(Stored items)
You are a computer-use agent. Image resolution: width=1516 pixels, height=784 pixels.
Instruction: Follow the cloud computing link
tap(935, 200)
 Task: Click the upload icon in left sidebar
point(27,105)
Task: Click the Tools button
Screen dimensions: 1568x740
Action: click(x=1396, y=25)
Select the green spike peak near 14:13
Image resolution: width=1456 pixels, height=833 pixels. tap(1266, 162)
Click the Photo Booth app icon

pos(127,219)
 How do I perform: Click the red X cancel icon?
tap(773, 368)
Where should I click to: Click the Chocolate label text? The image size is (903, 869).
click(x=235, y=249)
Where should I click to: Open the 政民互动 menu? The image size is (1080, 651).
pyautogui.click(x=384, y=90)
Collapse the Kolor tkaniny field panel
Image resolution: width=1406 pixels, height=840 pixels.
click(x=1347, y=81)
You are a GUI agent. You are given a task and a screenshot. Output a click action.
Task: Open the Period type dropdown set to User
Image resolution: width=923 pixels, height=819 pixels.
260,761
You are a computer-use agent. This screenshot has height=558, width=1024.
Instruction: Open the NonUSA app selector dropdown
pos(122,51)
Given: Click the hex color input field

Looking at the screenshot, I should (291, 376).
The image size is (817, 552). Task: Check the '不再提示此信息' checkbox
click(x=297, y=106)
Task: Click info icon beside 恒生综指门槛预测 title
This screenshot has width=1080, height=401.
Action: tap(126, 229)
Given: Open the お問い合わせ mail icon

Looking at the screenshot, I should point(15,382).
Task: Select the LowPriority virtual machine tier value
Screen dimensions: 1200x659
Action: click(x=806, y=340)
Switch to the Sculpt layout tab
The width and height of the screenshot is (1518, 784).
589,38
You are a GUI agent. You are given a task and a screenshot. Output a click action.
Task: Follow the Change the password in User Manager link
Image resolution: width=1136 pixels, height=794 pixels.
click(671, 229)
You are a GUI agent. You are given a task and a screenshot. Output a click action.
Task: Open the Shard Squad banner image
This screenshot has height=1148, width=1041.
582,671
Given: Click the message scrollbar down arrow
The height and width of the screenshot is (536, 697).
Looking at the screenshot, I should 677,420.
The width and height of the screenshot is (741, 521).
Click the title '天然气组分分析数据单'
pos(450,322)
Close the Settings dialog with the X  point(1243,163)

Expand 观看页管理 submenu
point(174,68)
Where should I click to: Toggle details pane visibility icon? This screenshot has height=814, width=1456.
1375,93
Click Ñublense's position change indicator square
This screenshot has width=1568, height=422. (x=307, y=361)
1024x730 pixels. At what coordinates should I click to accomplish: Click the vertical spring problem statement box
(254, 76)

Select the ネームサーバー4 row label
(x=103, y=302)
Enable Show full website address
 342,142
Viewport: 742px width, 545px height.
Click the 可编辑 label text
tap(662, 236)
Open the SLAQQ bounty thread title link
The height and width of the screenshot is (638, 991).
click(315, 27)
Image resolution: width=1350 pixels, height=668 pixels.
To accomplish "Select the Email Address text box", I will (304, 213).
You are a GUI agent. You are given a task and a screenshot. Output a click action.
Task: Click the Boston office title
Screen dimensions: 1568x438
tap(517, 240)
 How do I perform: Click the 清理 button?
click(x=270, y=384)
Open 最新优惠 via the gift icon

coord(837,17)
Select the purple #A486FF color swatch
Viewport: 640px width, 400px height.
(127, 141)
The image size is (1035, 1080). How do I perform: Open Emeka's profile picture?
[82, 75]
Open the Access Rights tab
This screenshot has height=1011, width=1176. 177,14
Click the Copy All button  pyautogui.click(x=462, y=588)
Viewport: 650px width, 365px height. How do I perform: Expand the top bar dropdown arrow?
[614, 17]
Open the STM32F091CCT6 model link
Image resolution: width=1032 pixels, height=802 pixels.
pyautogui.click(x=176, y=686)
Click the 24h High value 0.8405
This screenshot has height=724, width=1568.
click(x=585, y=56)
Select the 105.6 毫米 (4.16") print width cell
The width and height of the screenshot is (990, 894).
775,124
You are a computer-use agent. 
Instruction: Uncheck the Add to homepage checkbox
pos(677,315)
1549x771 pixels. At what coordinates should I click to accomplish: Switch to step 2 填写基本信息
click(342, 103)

**TASK DIRECTIONS**
Your job is to copy out every line from the records above that has the word "value".

**FINISHED TASK**
Task: Select the LowPriority virtual machine tier value
Click the 24h High value 0.8405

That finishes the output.